Pakistan Army anti-tank missiles like the Baktar-Shikan outrange Indian Army missiles
- To promote Make-In-India, anti-tank missile deal with Israel ends
- India wants similar missile to be developed within 4 years
- Pak missiles to target tanks have wider range, worries army
The government's decision to opt out of a $500 million missile deal with Israel will leave Indian soldiers badly out-gunned by Pakistani forces, army sources told NDTV today. The bottom line is this: Pakistan has portable anti-tank missiles for its infantry soldiers which can strike Indian tanks and bunkers that are at a distance of 3-4 km; India's equivalent missiles have a range of just 2 km.

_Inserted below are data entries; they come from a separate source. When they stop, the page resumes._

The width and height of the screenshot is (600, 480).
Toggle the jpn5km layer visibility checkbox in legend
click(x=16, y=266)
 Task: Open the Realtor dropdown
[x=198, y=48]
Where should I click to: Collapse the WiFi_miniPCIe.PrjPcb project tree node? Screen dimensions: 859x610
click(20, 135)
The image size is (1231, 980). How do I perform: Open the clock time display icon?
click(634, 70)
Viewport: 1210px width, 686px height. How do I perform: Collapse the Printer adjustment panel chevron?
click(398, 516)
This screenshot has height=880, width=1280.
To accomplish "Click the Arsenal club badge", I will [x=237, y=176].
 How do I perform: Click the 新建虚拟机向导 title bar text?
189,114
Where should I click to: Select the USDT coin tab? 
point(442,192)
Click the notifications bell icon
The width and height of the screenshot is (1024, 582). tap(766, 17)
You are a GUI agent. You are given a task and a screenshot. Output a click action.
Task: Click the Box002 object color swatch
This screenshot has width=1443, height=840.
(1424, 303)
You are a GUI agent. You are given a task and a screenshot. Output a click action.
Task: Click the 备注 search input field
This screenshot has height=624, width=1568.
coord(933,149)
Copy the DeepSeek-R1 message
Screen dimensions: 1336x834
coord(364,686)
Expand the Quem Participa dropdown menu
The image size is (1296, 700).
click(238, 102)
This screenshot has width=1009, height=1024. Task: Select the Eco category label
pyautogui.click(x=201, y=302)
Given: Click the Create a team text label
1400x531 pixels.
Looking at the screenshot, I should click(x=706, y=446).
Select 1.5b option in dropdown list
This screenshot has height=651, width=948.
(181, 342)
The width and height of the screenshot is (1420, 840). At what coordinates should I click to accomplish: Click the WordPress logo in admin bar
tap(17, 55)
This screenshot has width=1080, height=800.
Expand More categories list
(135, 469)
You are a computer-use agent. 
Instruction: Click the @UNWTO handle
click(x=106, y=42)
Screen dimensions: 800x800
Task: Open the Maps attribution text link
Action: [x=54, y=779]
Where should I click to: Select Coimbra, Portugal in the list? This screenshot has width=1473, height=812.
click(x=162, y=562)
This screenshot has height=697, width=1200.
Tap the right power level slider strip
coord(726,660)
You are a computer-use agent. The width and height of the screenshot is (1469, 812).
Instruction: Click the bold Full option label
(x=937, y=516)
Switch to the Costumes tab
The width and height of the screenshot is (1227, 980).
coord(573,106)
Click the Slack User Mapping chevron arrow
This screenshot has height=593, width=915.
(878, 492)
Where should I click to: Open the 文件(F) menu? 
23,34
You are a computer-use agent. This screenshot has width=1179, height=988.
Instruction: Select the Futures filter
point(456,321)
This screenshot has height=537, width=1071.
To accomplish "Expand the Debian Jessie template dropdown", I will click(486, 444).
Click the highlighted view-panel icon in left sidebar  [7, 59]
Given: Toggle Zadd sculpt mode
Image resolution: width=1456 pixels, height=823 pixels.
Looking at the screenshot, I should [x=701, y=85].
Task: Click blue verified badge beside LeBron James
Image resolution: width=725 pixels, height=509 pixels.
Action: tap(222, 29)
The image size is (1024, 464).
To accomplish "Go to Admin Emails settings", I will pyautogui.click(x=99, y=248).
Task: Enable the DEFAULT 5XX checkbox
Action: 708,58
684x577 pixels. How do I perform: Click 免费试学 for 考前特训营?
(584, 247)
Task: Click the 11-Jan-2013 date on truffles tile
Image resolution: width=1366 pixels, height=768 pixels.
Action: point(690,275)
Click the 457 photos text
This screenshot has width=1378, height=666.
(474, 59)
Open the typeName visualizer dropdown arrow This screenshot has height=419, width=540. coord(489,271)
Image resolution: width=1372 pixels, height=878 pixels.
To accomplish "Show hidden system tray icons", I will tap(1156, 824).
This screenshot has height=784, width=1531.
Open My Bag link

India has exited advanced negotiations to buy 1,600 Spike anti-tank guided missiles because it wants a similar missile, which would boost the army's firepower, to be developed and built at home as part of Prime Minister Narendra Modi's push to reduce the country's dependence on importing arms. Spike is a man-portable "fire and forget' missile that can hit moving targets such as a tank. It is versatile since the missile independently tracks the target upon being fired. This allows the infantry soldier who has fired the missile to quickly move for cover. Spike is produced by Israel's Rafael Advanced Defence Systems.
India has cancelled a deal for Israeli designed Spike anti-tank missiles
Pakistani foot soldiers operate a locally-made variant of the Chinese HJ-8 missile that can strike targets almost twice as far away as the missiles currently operated by the Indian Army. Pakistan's infantry also operates the US-built TOW missile which can strike targets such as tanks and bunkers even further away.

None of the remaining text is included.